Saved data entries:
————

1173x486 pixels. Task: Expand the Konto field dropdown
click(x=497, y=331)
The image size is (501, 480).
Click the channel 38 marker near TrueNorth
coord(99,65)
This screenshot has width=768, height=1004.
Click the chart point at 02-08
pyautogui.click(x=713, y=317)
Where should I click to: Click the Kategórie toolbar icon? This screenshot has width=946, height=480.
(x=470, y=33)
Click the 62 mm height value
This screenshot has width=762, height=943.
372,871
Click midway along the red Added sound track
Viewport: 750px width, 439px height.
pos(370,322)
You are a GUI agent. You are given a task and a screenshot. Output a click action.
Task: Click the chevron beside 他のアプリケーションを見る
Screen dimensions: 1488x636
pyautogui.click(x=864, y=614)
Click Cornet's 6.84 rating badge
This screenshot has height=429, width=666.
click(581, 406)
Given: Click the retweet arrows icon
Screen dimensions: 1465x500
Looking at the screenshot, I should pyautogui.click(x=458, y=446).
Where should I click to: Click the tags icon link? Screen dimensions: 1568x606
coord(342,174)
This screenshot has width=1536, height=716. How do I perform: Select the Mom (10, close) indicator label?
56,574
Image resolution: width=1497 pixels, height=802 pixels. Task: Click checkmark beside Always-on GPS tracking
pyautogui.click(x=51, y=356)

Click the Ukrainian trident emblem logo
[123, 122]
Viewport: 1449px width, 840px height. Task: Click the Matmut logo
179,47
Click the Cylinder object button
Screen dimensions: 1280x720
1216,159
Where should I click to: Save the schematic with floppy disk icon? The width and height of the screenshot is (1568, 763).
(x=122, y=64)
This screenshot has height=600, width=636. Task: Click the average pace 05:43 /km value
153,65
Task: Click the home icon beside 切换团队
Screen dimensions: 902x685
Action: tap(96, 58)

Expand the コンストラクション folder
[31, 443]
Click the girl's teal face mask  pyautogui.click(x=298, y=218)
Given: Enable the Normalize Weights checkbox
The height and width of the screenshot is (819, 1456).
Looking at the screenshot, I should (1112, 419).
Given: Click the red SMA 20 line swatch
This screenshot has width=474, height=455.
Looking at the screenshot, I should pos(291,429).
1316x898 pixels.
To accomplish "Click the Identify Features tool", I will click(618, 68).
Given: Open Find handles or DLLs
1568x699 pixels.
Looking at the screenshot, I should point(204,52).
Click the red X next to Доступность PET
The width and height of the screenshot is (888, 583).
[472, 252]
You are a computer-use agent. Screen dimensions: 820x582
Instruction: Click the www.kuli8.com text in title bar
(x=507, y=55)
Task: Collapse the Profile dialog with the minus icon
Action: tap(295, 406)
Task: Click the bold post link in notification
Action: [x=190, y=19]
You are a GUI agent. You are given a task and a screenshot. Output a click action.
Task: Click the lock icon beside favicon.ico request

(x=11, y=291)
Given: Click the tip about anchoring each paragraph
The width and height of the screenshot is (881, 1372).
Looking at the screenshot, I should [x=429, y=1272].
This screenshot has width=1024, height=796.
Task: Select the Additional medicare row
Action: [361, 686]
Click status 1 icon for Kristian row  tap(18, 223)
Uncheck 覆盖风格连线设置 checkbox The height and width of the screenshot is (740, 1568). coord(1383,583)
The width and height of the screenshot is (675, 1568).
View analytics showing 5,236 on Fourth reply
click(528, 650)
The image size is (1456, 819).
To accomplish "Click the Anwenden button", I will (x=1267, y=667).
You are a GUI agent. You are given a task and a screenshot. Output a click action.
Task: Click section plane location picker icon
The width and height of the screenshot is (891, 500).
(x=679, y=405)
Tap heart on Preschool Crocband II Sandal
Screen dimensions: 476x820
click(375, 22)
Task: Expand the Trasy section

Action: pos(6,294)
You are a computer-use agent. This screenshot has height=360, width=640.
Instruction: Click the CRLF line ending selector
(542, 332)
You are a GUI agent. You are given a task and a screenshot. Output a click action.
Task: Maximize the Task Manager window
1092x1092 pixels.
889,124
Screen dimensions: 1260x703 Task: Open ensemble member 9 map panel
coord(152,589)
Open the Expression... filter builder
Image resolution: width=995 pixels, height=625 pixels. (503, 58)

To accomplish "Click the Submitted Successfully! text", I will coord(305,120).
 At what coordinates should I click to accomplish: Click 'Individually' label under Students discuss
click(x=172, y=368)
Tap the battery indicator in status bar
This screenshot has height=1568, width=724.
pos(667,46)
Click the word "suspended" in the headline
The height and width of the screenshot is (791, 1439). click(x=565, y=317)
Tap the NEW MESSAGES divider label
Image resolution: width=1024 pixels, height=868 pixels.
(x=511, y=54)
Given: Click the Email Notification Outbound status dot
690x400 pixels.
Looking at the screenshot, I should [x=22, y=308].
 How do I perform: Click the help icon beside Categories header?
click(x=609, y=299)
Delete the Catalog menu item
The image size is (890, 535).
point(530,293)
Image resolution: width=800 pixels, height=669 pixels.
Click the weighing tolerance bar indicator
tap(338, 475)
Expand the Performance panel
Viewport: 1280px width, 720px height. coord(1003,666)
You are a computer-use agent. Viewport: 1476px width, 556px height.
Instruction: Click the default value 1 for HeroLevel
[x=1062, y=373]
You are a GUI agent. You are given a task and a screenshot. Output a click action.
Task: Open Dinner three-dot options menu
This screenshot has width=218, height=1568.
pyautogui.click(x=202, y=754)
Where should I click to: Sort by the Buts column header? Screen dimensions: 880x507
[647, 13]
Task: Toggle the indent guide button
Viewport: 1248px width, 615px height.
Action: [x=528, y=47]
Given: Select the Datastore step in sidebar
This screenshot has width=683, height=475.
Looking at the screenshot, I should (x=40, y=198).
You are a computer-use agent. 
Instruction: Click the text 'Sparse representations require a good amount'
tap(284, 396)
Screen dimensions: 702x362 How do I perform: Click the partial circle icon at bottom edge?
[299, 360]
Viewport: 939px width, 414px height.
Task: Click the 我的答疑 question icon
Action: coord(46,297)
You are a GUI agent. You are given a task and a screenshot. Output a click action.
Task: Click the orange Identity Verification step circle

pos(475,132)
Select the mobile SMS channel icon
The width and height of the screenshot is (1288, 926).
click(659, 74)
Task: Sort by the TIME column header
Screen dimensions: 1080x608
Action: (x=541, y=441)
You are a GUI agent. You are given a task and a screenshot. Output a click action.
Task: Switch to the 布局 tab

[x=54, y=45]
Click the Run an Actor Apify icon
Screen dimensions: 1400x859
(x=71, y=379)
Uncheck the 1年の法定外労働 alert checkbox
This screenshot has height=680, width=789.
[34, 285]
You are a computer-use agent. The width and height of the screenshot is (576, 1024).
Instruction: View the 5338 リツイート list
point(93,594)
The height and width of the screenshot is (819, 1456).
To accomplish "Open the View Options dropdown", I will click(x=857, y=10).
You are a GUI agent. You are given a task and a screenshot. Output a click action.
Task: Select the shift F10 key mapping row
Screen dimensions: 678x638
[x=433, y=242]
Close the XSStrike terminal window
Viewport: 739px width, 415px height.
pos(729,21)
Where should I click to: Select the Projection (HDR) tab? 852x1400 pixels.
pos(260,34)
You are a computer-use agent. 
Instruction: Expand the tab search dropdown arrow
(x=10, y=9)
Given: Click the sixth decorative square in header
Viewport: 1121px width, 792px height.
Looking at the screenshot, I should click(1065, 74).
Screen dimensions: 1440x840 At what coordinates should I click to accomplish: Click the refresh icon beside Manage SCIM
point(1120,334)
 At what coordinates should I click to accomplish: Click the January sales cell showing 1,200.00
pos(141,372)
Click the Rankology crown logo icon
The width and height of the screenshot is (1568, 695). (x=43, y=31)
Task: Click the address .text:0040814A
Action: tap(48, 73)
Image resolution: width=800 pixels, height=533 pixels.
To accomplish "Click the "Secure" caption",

————

§ TASK STATEMENT
All entries given above should be transcribed exactly, with none omitted.

§ REPLY
1173x486 pixels. Task: Expand the Konto field dropdown
click(x=497, y=331)
The image size is (501, 480).
Click the channel 38 marker near TrueNorth
coord(99,65)
This screenshot has width=768, height=1004.
Click the chart point at 02-08
pyautogui.click(x=713, y=317)
Where should I click to: Click the Kategórie toolbar icon? This screenshot has width=946, height=480.
(x=470, y=33)
Click the 62 mm height value
This screenshot has width=762, height=943.
372,871
Click midway along the red Added sound track
Viewport: 750px width, 439px height.
pos(370,322)
You are a GUI agent. You are given a task and a screenshot. Output a click action.
Task: Click the chevron beside 他のアプリケーションを見る
Screen dimensions: 1488x636
pyautogui.click(x=864, y=614)
Click Cornet's 6.84 rating badge
This screenshot has height=429, width=666.
click(581, 406)
Given: Click the retweet arrows icon
Screen dimensions: 1465x500
Looking at the screenshot, I should pyautogui.click(x=458, y=446).
Where should I click to: Click the tags icon link? Screen dimensions: 1568x606
coord(342,174)
This screenshot has width=1536, height=716. How do I perform: Select the Mom (10, close) indicator label?
56,574
Image resolution: width=1497 pixels, height=802 pixels. Task: Click checkmark beside Always-on GPS tracking
pyautogui.click(x=51, y=356)

Click the Ukrainian trident emblem logo
[123, 122]
Viewport: 1449px width, 840px height. Task: Click the Matmut logo
179,47
Click the Cylinder object button
Screen dimensions: 1280x720
1216,159
Where should I click to: Save the schematic with floppy disk icon? The width and height of the screenshot is (1568, 763).
(x=122, y=64)
This screenshot has height=600, width=636. Task: Click the average pace 05:43 /km value
153,65
Task: Click the home icon beside 切换团队
Screen dimensions: 902x685
Action: tap(96, 58)

Expand the コンストラクション folder
[31, 443]
Click the girl's teal face mask  pyautogui.click(x=298, y=218)
Given: Enable the Normalize Weights checkbox
The height and width of the screenshot is (819, 1456).
Looking at the screenshot, I should (1112, 419).
Given: Click the red SMA 20 line swatch
This screenshot has width=474, height=455.
Looking at the screenshot, I should pos(291,429).
1316x898 pixels.
To accomplish "Click the Identify Features tool", I will click(618, 68).
Given: Open Find handles or DLLs
1568x699 pixels.
Looking at the screenshot, I should point(204,52).
Click the red X next to Доступность PET
The width and height of the screenshot is (888, 583).
[472, 252]
You are a computer-use agent. Screen dimensions: 820x582
Instruction: Click the www.kuli8.com text in title bar
(x=507, y=55)
Task: Collapse the Profile dialog with the minus icon
Action: tap(295, 406)
Task: Click the bold post link in notification
Action: [x=190, y=19]
You are a GUI agent. You are given a task and a screenshot. Output a click action.
Task: Click the lock icon beside favicon.ico request

(x=11, y=291)
Given: Click the tip about anchoring each paragraph
The width and height of the screenshot is (881, 1372).
Looking at the screenshot, I should [x=429, y=1272].
This screenshot has width=1024, height=796.
Task: Select the Additional medicare row
Action: [361, 686]
Click status 1 icon for Kristian row  tap(18, 223)
Uncheck 覆盖风格连线设置 checkbox The height and width of the screenshot is (740, 1568). coord(1383,583)
The width and height of the screenshot is (675, 1568).
View analytics showing 5,236 on Fourth reply
click(528, 650)
The image size is (1456, 819).
To accomplish "Click the Anwenden button", I will (x=1267, y=667).
You are a GUI agent. You are given a task and a screenshot. Output a click action.
Task: Click section plane location picker icon
The width and height of the screenshot is (891, 500).
(x=679, y=405)
Tap heart on Preschool Crocband II Sandal
Screen dimensions: 476x820
click(375, 22)
Task: Expand the Trasy section

Action: pos(6,294)
You are a computer-use agent. This screenshot has height=360, width=640.
Instruction: Click the CRLF line ending selector
(542, 332)
You are a GUI agent. You are given a task and a screenshot. Output a click action.
Task: Maximize the Task Manager window
1092x1092 pixels.
889,124
Screen dimensions: 1260x703 Task: Open ensemble member 9 map panel
coord(152,589)
Open the Expression... filter builder
Image resolution: width=995 pixels, height=625 pixels. (503, 58)

To accomplish "Click the Submitted Successfully! text", I will coord(305,120).
 At what coordinates should I click to accomplish: Click 'Individually' label under Students discuss
click(x=172, y=368)
Tap the battery indicator in status bar
This screenshot has height=1568, width=724.
pos(667,46)
Click the word "suspended" in the headline
The height and width of the screenshot is (791, 1439). click(x=565, y=317)
Tap the NEW MESSAGES divider label
Image resolution: width=1024 pixels, height=868 pixels.
(x=511, y=54)
Given: Click the Email Notification Outbound status dot
690x400 pixels.
Looking at the screenshot, I should [x=22, y=308].
 How do I perform: Click the help icon beside Categories header?
click(x=609, y=299)
Delete the Catalog menu item
The image size is (890, 535).
point(530,293)
Image resolution: width=800 pixels, height=669 pixels.
Click the weighing tolerance bar indicator
tap(338, 475)
Expand the Performance panel
Viewport: 1280px width, 720px height. coord(1003,666)
You are a computer-use agent. Viewport: 1476px width, 556px height.
Instruction: Click the default value 1 for HeroLevel
[x=1062, y=373]
You are a GUI agent. You are given a task and a screenshot. Output a click action.
Task: Open Dinner three-dot options menu
This screenshot has width=218, height=1568.
pyautogui.click(x=202, y=754)
Where should I click to: Sort by the Buts column header? Screen dimensions: 880x507
[647, 13]
Task: Toggle the indent guide button
Viewport: 1248px width, 615px height.
Action: [x=528, y=47]
Given: Select the Datastore step in sidebar
This screenshot has width=683, height=475.
Looking at the screenshot, I should (x=40, y=198).
You are a computer-use agent. 
Instruction: Click the text 'Sparse representations require a good amount'
tap(284, 396)
Screen dimensions: 702x362 How do I perform: Click the partial circle icon at bottom edge?
[299, 360]
Viewport: 939px width, 414px height.
Task: Click the 我的答疑 question icon
Action: coord(46,297)
You are a GUI agent. You are given a task and a screenshot. Output a click action.
Task: Click the orange Identity Verification step circle

pos(475,132)
Select the mobile SMS channel icon
The width and height of the screenshot is (1288, 926).
click(659, 74)
Task: Sort by the TIME column header
Screen dimensions: 1080x608
Action: (x=541, y=441)
You are a GUI agent. You are given a task and a screenshot. Output a click action.
Task: Switch to the 布局 tab

[x=54, y=45]
Click the Run an Actor Apify icon
Screen dimensions: 1400x859
(x=71, y=379)
Uncheck the 1年の法定外労働 alert checkbox
This screenshot has height=680, width=789.
[34, 285]
You are a computer-use agent. The width and height of the screenshot is (576, 1024).
Instruction: View the 5338 リツイート list
point(93,594)
The height and width of the screenshot is (819, 1456).
To accomplish "Open the View Options dropdown", I will click(x=857, y=10).
You are a GUI agent. You are given a task and a screenshot. Output a click action.
Task: Select the shift F10 key mapping row
Screen dimensions: 678x638
[x=433, y=242]
Close the XSStrike terminal window
Viewport: 739px width, 415px height.
pos(729,21)
Where should I click to: Select the Projection (HDR) tab? 852x1400 pixels.
pos(260,34)
You are a computer-use agent. 
Instruction: Expand the tab search dropdown arrow
(x=10, y=9)
Given: Click the sixth decorative square in header
Viewport: 1121px width, 792px height.
Looking at the screenshot, I should click(1065, 74).
Screen dimensions: 1440x840 At what coordinates should I click to accomplish: Click the refresh icon beside Manage SCIM
point(1120,334)
 At what coordinates should I click to accomplish: Click the January sales cell showing 1,200.00
pos(141,372)
Click the Rankology crown logo icon
The width and height of the screenshot is (1568, 695). (x=43, y=31)
Task: Click the address .text:0040814A
Action: tap(48, 73)
Image resolution: width=800 pixels, height=533 pixels.
To accomplish "Click the "Secure" caption",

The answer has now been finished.